- Task:
Reproduce the full set of records verbatim.
+---+
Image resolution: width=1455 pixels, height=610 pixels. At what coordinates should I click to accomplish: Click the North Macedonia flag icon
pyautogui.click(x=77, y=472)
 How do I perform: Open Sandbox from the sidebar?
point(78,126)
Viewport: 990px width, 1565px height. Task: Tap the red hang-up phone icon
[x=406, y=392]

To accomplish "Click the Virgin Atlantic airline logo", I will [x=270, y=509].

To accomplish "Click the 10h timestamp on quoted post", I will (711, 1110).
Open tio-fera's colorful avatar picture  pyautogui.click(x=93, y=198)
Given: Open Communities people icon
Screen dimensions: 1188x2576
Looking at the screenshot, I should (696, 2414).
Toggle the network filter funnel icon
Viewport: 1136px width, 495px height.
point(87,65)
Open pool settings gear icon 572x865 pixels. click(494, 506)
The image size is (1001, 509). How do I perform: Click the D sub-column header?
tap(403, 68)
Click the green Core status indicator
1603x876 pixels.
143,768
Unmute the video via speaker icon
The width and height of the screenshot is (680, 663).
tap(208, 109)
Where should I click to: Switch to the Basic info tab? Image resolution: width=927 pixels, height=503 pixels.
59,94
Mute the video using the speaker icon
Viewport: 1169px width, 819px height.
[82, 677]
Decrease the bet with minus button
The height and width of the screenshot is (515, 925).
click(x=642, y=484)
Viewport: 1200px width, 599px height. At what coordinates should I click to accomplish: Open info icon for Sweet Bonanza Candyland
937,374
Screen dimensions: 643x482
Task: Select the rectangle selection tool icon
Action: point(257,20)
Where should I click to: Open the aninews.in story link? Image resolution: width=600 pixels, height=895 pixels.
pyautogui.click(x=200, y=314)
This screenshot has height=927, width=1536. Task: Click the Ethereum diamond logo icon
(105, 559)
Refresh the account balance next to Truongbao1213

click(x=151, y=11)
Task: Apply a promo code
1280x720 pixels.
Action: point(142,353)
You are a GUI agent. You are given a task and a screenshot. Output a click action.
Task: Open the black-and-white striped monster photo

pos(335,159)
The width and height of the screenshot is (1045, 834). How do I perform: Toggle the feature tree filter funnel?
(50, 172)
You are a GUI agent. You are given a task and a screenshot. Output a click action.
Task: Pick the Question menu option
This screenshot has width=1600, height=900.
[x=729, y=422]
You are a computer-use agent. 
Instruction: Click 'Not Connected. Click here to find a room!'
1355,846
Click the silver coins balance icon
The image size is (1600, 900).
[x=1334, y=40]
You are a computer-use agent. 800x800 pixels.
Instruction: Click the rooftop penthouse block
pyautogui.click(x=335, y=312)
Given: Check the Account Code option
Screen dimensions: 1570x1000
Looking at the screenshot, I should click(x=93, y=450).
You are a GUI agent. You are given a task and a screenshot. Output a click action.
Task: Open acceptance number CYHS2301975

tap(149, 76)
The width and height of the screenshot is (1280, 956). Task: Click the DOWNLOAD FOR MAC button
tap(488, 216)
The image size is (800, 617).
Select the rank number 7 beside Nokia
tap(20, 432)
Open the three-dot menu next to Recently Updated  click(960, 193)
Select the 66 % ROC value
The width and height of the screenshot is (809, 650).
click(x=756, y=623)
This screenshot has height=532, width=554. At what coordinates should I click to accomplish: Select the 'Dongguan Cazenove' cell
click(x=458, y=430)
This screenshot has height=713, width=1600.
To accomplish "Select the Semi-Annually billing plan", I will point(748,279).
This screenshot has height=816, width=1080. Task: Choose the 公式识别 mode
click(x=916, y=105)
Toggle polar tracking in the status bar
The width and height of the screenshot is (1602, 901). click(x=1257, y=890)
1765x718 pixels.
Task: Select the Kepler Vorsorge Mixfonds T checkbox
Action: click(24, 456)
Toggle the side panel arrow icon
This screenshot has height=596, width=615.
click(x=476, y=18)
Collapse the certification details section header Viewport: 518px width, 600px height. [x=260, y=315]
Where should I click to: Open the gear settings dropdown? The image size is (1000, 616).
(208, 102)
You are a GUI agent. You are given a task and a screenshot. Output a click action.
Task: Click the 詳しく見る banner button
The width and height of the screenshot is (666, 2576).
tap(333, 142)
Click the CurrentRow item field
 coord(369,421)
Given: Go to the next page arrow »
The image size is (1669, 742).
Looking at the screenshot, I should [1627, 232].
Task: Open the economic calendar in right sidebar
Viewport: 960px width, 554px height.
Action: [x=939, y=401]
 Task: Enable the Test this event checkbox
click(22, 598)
+---+
- Answer box:
Image resolution: width=1455 pixels, height=610 pixels. At what coordinates should I click to accomplish: Click the North Macedonia flag icon
pyautogui.click(x=77, y=472)
 How do I perform: Open Sandbox from the sidebar?
point(78,126)
Viewport: 990px width, 1565px height. Task: Tap the red hang-up phone icon
[x=406, y=392]

To accomplish "Click the Virgin Atlantic airline logo", I will [x=270, y=509].

To accomplish "Click the 10h timestamp on quoted post", I will (711, 1110).
Open tio-fera's colorful avatar picture  pyautogui.click(x=93, y=198)
Given: Open Communities people icon
Screen dimensions: 1188x2576
Looking at the screenshot, I should (696, 2414).
Toggle the network filter funnel icon
Viewport: 1136px width, 495px height.
point(87,65)
Open pool settings gear icon 572x865 pixels. click(494, 506)
The image size is (1001, 509). How do I perform: Click the D sub-column header?
tap(403, 68)
Click the green Core status indicator
1603x876 pixels.
143,768
Unmute the video via speaker icon
The width and height of the screenshot is (680, 663).
tap(208, 109)
Where should I click to: Switch to the Basic info tab? Image resolution: width=927 pixels, height=503 pixels.
59,94
Mute the video using the speaker icon
Viewport: 1169px width, 819px height.
[82, 677]
Decrease the bet with minus button
The height and width of the screenshot is (515, 925).
click(x=642, y=484)
Viewport: 1200px width, 599px height. At what coordinates should I click to accomplish: Open info icon for Sweet Bonanza Candyland
937,374
Screen dimensions: 643x482
Task: Select the rectangle selection tool icon
Action: point(257,20)
Where should I click to: Open the aninews.in story link? Image resolution: width=600 pixels, height=895 pixels.
pyautogui.click(x=200, y=314)
This screenshot has height=927, width=1536. Task: Click the Ethereum diamond logo icon
(105, 559)
Refresh the account balance next to Truongbao1213

click(x=151, y=11)
Task: Apply a promo code
1280x720 pixels.
Action: point(142,353)
You are a GUI agent. You are given a task and a screenshot. Output a click action.
Task: Open the black-and-white striped monster photo

pos(335,159)
The width and height of the screenshot is (1045, 834). How do I perform: Toggle the feature tree filter funnel?
(50, 172)
You are a GUI agent. You are given a task and a screenshot. Output a click action.
Task: Pick the Question menu option
This screenshot has width=1600, height=900.
[x=729, y=422]
You are a computer-use agent. 
Instruction: Click 'Not Connected. Click here to find a room!'
1355,846
Click the silver coins balance icon
The image size is (1600, 900).
[x=1334, y=40]
You are a computer-use agent. 800x800 pixels.
Instruction: Click the rooftop penthouse block
pyautogui.click(x=335, y=312)
Given: Check the Account Code option
Screen dimensions: 1570x1000
Looking at the screenshot, I should click(x=93, y=450).
You are a GUI agent. You are given a task and a screenshot. Output a click action.
Task: Open acceptance number CYHS2301975

tap(149, 76)
The width and height of the screenshot is (1280, 956). Task: Click the DOWNLOAD FOR MAC button
tap(488, 216)
The image size is (800, 617).
Select the rank number 7 beside Nokia
tap(20, 432)
Open the three-dot menu next to Recently Updated  click(960, 193)
Select the 66 % ROC value
The width and height of the screenshot is (809, 650).
click(x=756, y=623)
This screenshot has height=532, width=554. At what coordinates should I click to accomplish: Select the 'Dongguan Cazenove' cell
click(x=458, y=430)
This screenshot has height=713, width=1600.
To accomplish "Select the Semi-Annually billing plan", I will point(748,279).
This screenshot has height=816, width=1080. Task: Choose the 公式识别 mode
click(x=916, y=105)
Toggle polar tracking in the status bar
The width and height of the screenshot is (1602, 901). click(x=1257, y=890)
1765x718 pixels.
Task: Select the Kepler Vorsorge Mixfonds T checkbox
Action: click(24, 456)
Toggle the side panel arrow icon
This screenshot has height=596, width=615.
click(x=476, y=18)
Collapse the certification details section header Viewport: 518px width, 600px height. [x=260, y=315]
Where should I click to: Open the gear settings dropdown? The image size is (1000, 616).
(208, 102)
You are a GUI agent. You are given a task and a screenshot. Output a click action.
Task: Click the 詳しく見る banner button
The width and height of the screenshot is (666, 2576).
tap(333, 142)
Click the CurrentRow item field
 coord(369,421)
Given: Go to the next page arrow »
The image size is (1669, 742).
Looking at the screenshot, I should [1627, 232].
Task: Open the economic calendar in right sidebar
Viewport: 960px width, 554px height.
Action: [x=939, y=401]
 Task: Enable the Test this event checkbox
click(22, 598)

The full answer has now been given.